Trenta presenze, trenta volte titolare con la maglia dell'Avellino nello scorso campionato di Serie B: una vetrina fondamentale per confermare di essere un talento cristallino, così come aveva già dimostrato nelle sue precedenti esperienze in Serie Cadetta, al Varese e alla Reggina. Ma era destino che la sua avventura fosse dal Milan al Milan: il cerchio per Rodrigo Ely si è chiuso. E la carriera del brasiliano, cresciuto proprio nelle giovanili del club rossonero, è ormai prossima a decollare definitivamente.
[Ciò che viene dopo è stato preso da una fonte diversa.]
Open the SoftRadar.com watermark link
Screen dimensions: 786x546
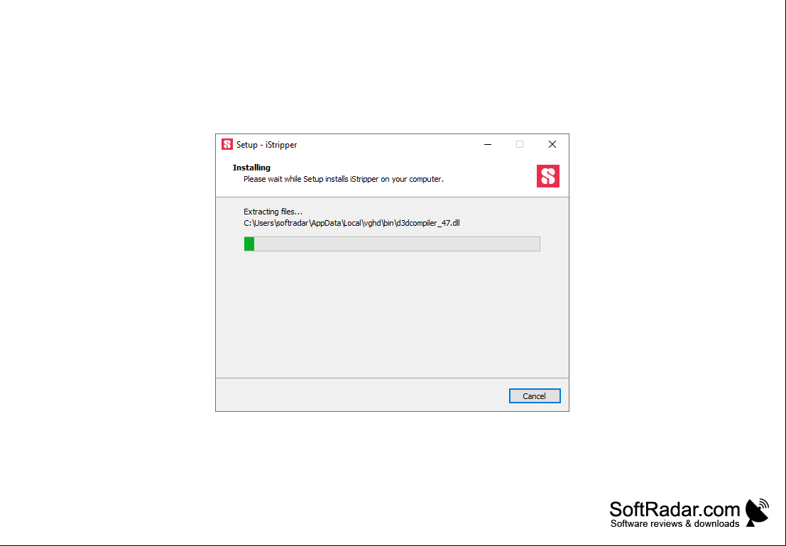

Con i rossoneri ha impressionato nel pre-campionato, tenendo testa, in amichevole, a Cristiano Ronaldo e giocando con autorevolezza all'Allianz Arena, contro il Bayern campione di tutto. Con il passare delle settimane si è capito perché Mihajlovic non ha nemmeno preso in considerazione l'idea di farlo partire: domenica, a Firenze, il difensore verdeoro debutta in Serie A. Titolare. Il miglior modo possibile per festeggiare qualcosa che vale decisamente di più di qualsiasi partita: perché questa mattina, alla clinica Pio X di Milano, è nata Antonella, figlia di Rodrigo e della sua compagna, Juliana. La bimba, come comunicato dal sito ufficiale dell'A.C. Milan, sta bene e pesa 3820 Kilogrammi. Orizzonti luminosi per un professionista serio e un ragazzo esemplare: la dimostrazione che il calcio non è solo scandali. Il calcio è anche, soprattutto, queste storie. E raccontarle riconcilia con i veri valori di questo sport. Buena suerte e auguri, Rodrigo!